| Task to carry out |
Copy each line, word for word, from the one with "Rettungsdienst (71, 930)" through the final line of the listing, but skip the pictures.

*** Provided records ***

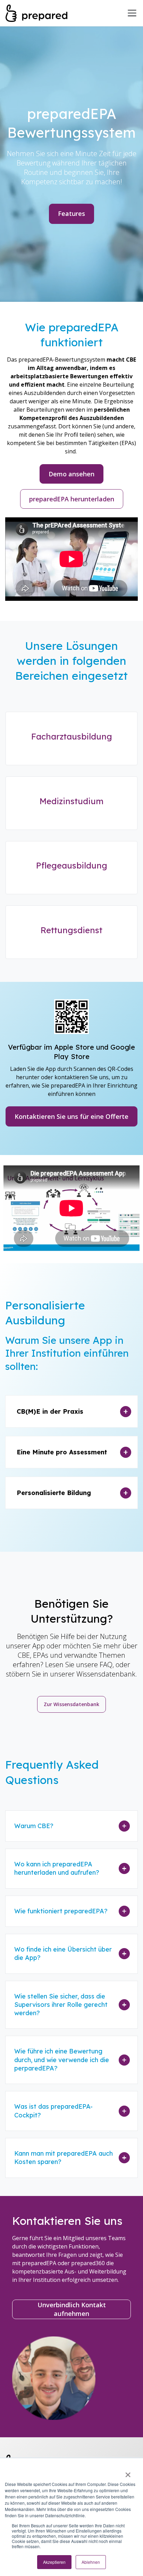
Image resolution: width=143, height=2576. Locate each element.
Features (71, 213)
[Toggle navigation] (132, 13)
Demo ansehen (71, 474)
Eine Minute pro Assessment (62, 1452)
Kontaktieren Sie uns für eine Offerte (71, 1116)
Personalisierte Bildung (54, 1493)
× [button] (128, 2472)
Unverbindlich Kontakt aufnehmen (71, 2309)
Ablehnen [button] (91, 2562)
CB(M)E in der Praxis (50, 1411)
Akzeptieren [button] (54, 2562)
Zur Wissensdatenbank (71, 1704)
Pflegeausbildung (71, 865)
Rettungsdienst (71, 930)
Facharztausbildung (71, 736)
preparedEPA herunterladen (71, 499)
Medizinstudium (71, 801)
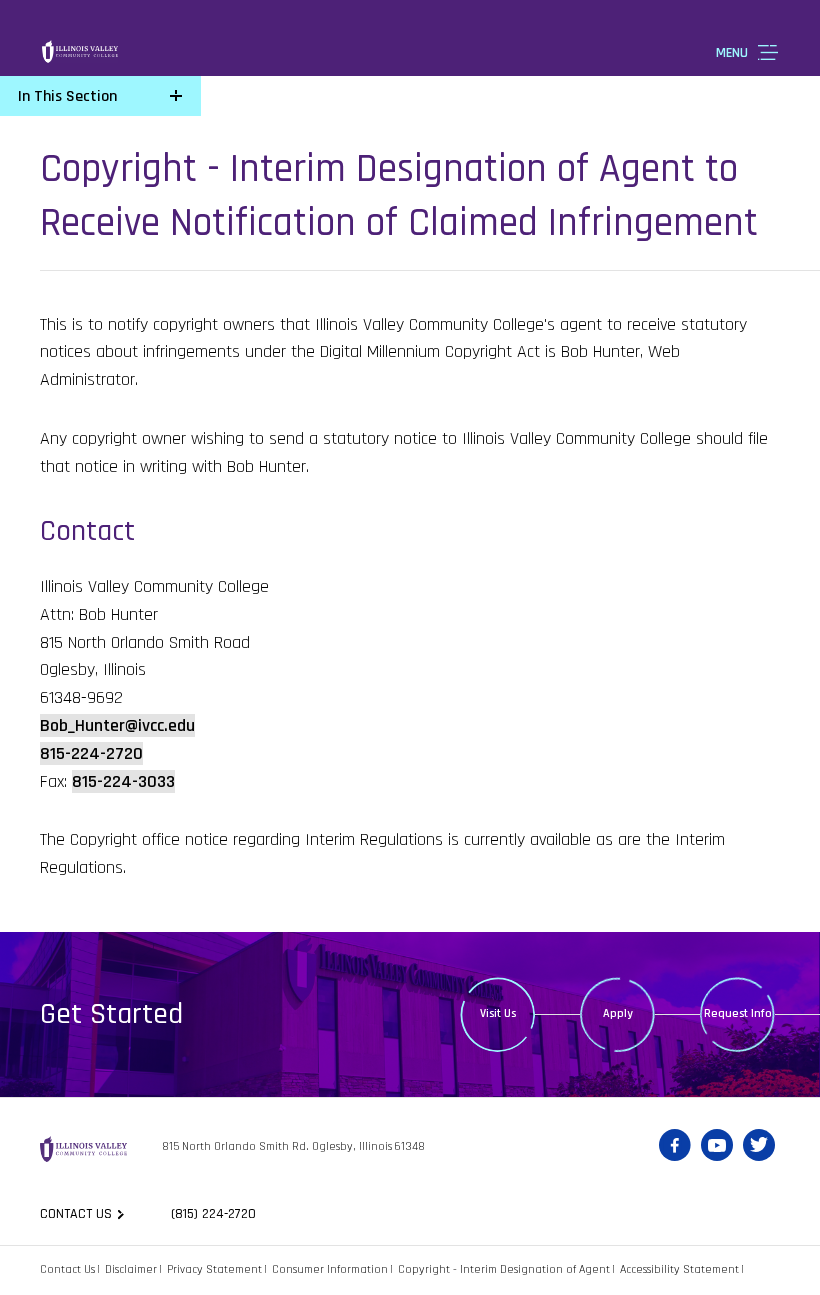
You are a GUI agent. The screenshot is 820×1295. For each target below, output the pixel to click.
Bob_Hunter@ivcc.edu (117, 725)
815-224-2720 (91, 753)
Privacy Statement (214, 1269)
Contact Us (67, 1269)
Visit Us (498, 1013)
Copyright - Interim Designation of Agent (504, 1269)
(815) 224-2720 (213, 1214)
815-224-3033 (123, 781)
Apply (618, 1013)
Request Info (738, 1013)
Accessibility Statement (679, 1269)
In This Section (67, 96)
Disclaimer (131, 1269)
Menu (732, 53)
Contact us (76, 1214)
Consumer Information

***

| Task answer |
Rettungsdienst (71, 930)
Facharztausbildung (71, 736)
preparedEPA herunterladen (71, 499)
Medizinstudium (71, 801)
You are a GUI agent. The screenshot is 820×1295. For each target below, output the pixel to click.
Bob_Hunter@ivcc.edu (117, 725)
815-224-2720 (91, 753)
Privacy Statement (214, 1269)
Contact Us (67, 1269)
Visit Us (498, 1013)
Copyright - Interim Designation of Agent (504, 1269)
(815) 224-2720 (213, 1214)
815-224-3033 (123, 781)
Apply (618, 1013)
Request Info (738, 1013)
Accessibility Statement (679, 1269)
In This Section (67, 96)
Disclaimer (131, 1269)
Menu (732, 53)
Contact us (76, 1214)
Consumer Information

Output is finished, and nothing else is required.